ARLINGTON, Va. -- Economists in general have forecast a slowdown in consumer lending in 2007, but new figures give hope for vehicle lending, NAFCU Chief Economist Tun Wai said.
Looking at the recently released consumer installment credit figures from January, Wai said, "While revolving consumer credit increased significantly in December, the January figure indicates a general slowdown in credit card expansions after Christmas." He said to expect credit union loan growth to decline from about 7.9% in 2006 to around 6% in 2007, partly because of the general economic slowing and also the light vehicle component.
However, Wai cited data from the Center for Media Research that found 12.1% of consumers plan to buy a car in the next six months, up from the February 2006 figure of 11.8%, but down from 15.9% in February 2002.
Total consumer installment credit should grow about 4% in 2007, he said, adding that credit unions are faring better than many. "Despite the slowdown in consumer credit installment lending, credit unions still managed to outpace the growth rates of finance companies, government and Sallie Mae, savings institutions and non-financial businesses," he pointed out.

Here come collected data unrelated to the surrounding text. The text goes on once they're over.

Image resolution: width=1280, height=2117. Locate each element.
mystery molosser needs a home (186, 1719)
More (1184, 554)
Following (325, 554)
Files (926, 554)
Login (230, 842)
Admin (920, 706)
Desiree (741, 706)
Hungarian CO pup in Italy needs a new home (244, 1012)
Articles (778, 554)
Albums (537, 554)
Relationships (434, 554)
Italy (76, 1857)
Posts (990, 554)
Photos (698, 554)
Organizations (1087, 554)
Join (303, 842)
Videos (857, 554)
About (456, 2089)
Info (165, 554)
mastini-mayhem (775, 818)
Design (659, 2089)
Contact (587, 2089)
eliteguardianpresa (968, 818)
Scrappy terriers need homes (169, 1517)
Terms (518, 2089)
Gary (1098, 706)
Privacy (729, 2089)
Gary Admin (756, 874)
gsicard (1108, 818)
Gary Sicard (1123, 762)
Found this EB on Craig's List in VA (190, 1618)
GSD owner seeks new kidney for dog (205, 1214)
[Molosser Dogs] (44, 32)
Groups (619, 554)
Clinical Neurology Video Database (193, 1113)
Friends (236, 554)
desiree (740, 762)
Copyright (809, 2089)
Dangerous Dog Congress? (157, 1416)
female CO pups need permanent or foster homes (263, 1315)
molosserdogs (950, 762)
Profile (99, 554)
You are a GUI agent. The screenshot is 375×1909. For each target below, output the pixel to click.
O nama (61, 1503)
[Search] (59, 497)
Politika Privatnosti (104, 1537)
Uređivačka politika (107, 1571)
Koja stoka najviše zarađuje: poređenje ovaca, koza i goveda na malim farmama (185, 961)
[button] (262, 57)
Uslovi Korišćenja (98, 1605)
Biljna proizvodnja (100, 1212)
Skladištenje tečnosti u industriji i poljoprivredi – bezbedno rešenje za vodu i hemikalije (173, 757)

The loans federally insured credit unions already have on the books are looking good to. Wai highlighted that delinquencies have steadily declined from 0.79% in 2002 to 0.68% in 2006. Real estate delinquencies, those over one month, are up among federally insured credit unions just slightly from 0.91% in 2002 to 0.99% in 2006. Net charge-offs have dropped from 0.51% in 2002 to 0.41% last year. Charge-offs due to bankruptcies are down from 39% to 24%.